Sioux Wars
Part 7

Conclusion:
Demise of the Plains Warriors

by Pete Panzeri

The anthropological and behavioral sciences are only a part of understanding the military history of the wars for the North American Plains, but they are undeniably a foundational part. To conduct any analysis of a battle or campaign without cautious clarification of the culture, economy, technology, tactical models, and practice or war, will lead to an erroneous appreciation for the events, and false conclusions. It is equally imperative that this clarification fits logically and consistently with the human experience and nature of warfare in general.

The methods of trooper and tribal warfare, strategy, and tactics, from 1866-1877 serve as prime examples of tactical and technological evolution and of the acculturation of two violently clashing warlike cultures. Clifford J. Rogers defines even the most dramatic military changes (which others call "military revolutions" ) as "punctuated evolution equilibrium[s]" where the introduction of one superior method or technology generates a countermeasure. Rogers also identifies periods of military innovation as "dependent on socio-cultural conditions. " Accurately understanding this foundational model of military evolution is an essential first step in the analysis of any campaign, past, present or future. Omission of these symptoms of military evolution prevalent during the Sioux Wars has been responsible in no small part for what Roger Darling calls "a century of misconceived history."

In his article "What is the Western Way of War?" Geoffrey Parker identifies five cultural distinctions found in the European conduct of war. Claiming that, when combined, these five principal foundations provide a formula for military success: technology, discipline, a highly aggressive military tradition, a remarkable capacity to innovate (and to respond rapidly to the innovations of others) and a unique system of acquiring war resources through "war finance." This is how Parker accounts for the extraordinary success of Western [European] military endeavors against Eastern and indigenous enemies by giving both strategic and tactical examples. The eventual application of these principles enabled the US Army to succeed tactically and operationally against the Sioux in 1877, where they had failed in 1867 or 1876.

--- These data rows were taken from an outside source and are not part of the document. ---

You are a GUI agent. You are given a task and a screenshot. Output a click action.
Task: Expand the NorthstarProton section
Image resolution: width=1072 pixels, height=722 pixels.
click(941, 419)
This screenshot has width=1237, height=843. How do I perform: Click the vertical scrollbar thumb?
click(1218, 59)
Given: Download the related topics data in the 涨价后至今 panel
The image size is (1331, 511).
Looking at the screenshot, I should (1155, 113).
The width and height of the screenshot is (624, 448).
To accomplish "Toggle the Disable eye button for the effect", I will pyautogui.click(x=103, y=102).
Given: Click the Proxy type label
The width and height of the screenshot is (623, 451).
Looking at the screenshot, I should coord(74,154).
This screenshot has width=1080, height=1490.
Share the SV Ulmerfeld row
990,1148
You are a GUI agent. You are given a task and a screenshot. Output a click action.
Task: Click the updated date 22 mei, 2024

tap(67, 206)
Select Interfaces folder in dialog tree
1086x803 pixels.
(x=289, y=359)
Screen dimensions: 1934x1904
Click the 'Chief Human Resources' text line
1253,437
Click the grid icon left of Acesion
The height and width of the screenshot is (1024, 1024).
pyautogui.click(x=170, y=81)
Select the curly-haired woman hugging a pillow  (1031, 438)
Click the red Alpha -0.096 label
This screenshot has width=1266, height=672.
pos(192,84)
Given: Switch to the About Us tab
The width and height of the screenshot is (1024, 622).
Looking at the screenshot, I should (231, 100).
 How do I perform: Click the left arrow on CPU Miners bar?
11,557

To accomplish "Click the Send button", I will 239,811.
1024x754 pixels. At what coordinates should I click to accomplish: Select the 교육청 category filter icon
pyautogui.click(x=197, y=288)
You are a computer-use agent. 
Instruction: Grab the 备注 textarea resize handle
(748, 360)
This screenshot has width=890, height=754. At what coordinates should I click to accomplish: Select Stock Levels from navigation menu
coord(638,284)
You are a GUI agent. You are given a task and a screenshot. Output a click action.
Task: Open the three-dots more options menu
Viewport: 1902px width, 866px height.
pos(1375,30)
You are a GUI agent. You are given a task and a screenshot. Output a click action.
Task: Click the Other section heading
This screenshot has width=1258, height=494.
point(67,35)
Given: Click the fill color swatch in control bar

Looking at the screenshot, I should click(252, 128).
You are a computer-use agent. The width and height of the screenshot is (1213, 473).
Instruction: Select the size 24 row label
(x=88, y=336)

Later Army advantages included: Availability and use of superior technology, appointment of more aggressive and trained institutional military leaders, adaptation to counter Sioux methods through total warfare, and a commitment of overwhelming ("financed") war resources. The Sioux apparently excelled at four of Parker's five principles. They adopted and adapted to the most critical and necessary forms of technology, maintained a military system of individual and group discipline in their warrior societies, developed a highly aggressive military tradition in their religious and tribal bonds, an also showed a tactical capacity to innovate, responding to the innovations of their enemy. The fifth principle of "war finance" was inconceivable to the Sioux and unattainable with their culture and military system. Acculturized war resources for the Sioux depended on three irreconcilable components: a buffalo and horse economy, technology from white traders, and an isolated refuge. By 1877 these were were gone.

Sioux and Cheyenne military methods evolved between 1866 and 1877 through acculturation: increased technological availability, and the increased threat and mode of white encroachment, and the near extermination of the bison herds of the American Great Plains. Their initial successes and failures and the conditions provided through U. S. Government peace initiatives caused them to adapt war-fighting techniques which in turn changed the nature of their entire culture (which also changed drastically again after white subjugation). The Army changes were a direct result of this successful Indian acculturation and economic expediency, which again had a profound effect on the institution of the United States Army.

It is ironic that in reaching the apex of their combat effectiveness and successfully synthesizing their combat methods, the Sioux and Cheyenne hostiles hastened their own strategic defeat. Their success induced effective changes in US strategy, Army methods, and available resources. The result was a very severe response, and the eventual complete military subjugation of all of the plains tribes. As the Crow medicine woman, Pretty-Shield described the Plains Indians' postwar plight: "Because we were used to listening to our chiefs in the buffalo days, the days of war and excitement, we listened to them now; and we got whipped." In the ten short years after the American Civil War the American West and Great Plains had changed significantly, and warfare on the plains had changed with it. The "buffalo days" and "the days of war and excitement" were a period of significant change for warriors of both the US Army and Teton Sioux.